## What to work on
Pull every line of text out of the data below and reproduce it word for word, omitting the pictures.

## Entries

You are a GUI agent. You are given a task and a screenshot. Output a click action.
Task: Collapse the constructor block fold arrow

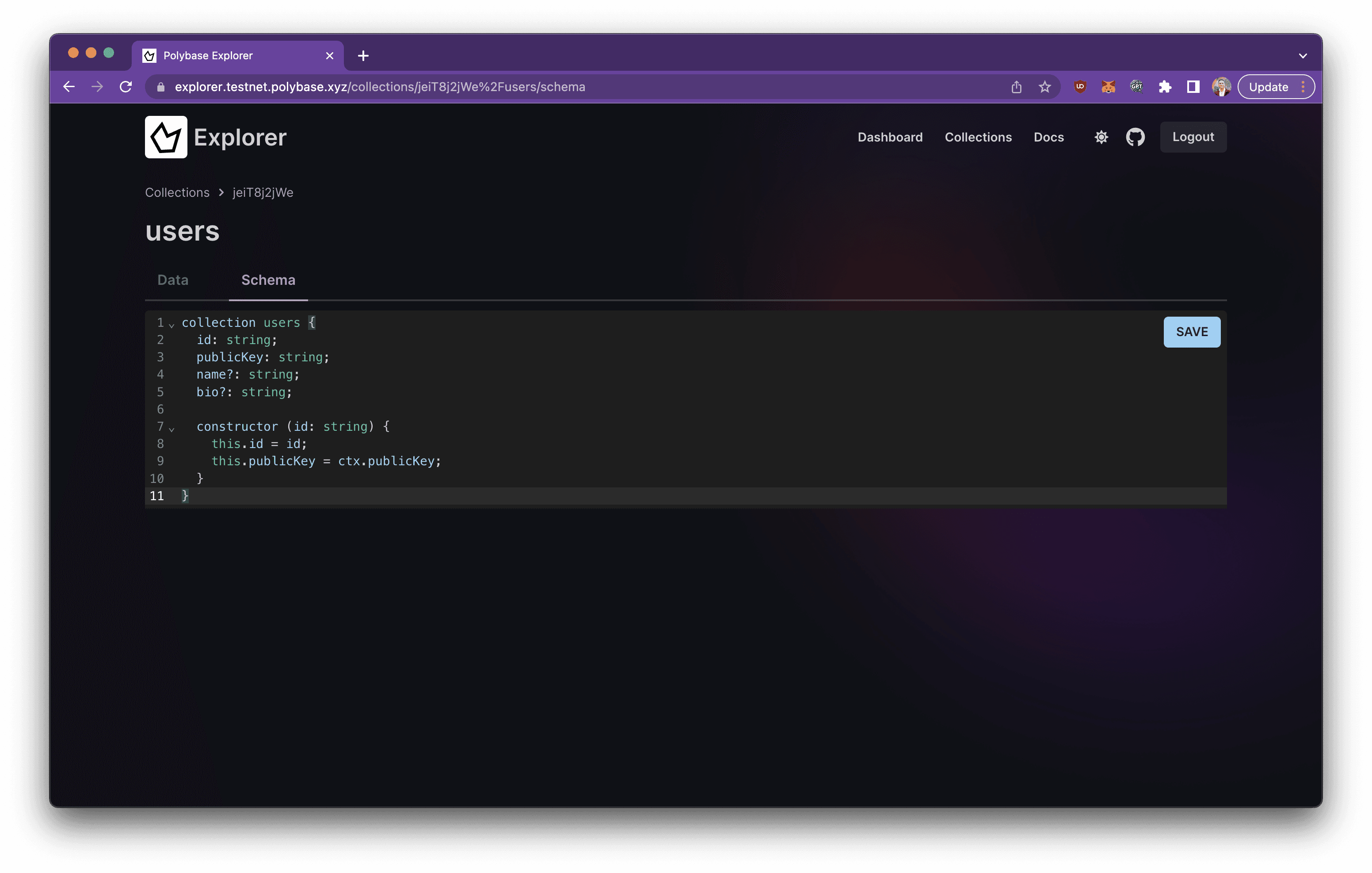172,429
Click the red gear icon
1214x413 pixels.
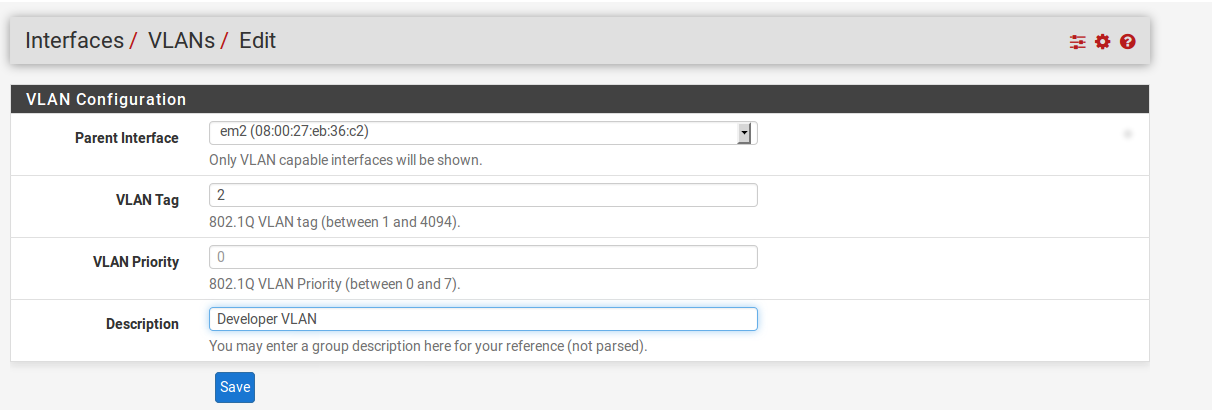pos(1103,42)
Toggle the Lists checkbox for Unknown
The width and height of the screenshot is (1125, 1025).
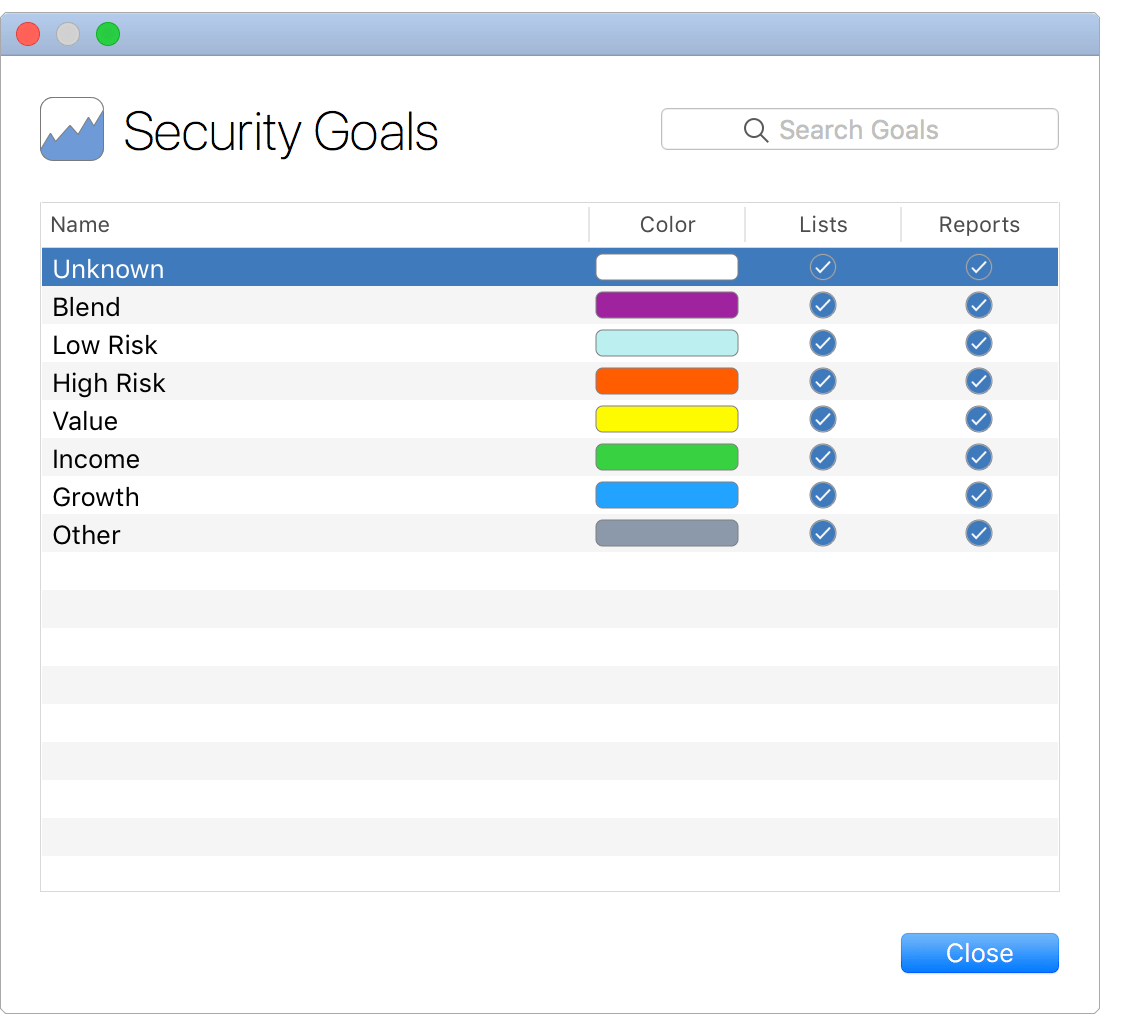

## Result
You are a GUI agent. You are given a task and a screenshot. Output a click action.
Task: Collapse the constructor block fold arrow

172,429
Click the red gear icon
1214x413 pixels.
pos(1103,42)
Toggle the Lists checkbox for Unknown
The width and height of the screenshot is (1125, 1025).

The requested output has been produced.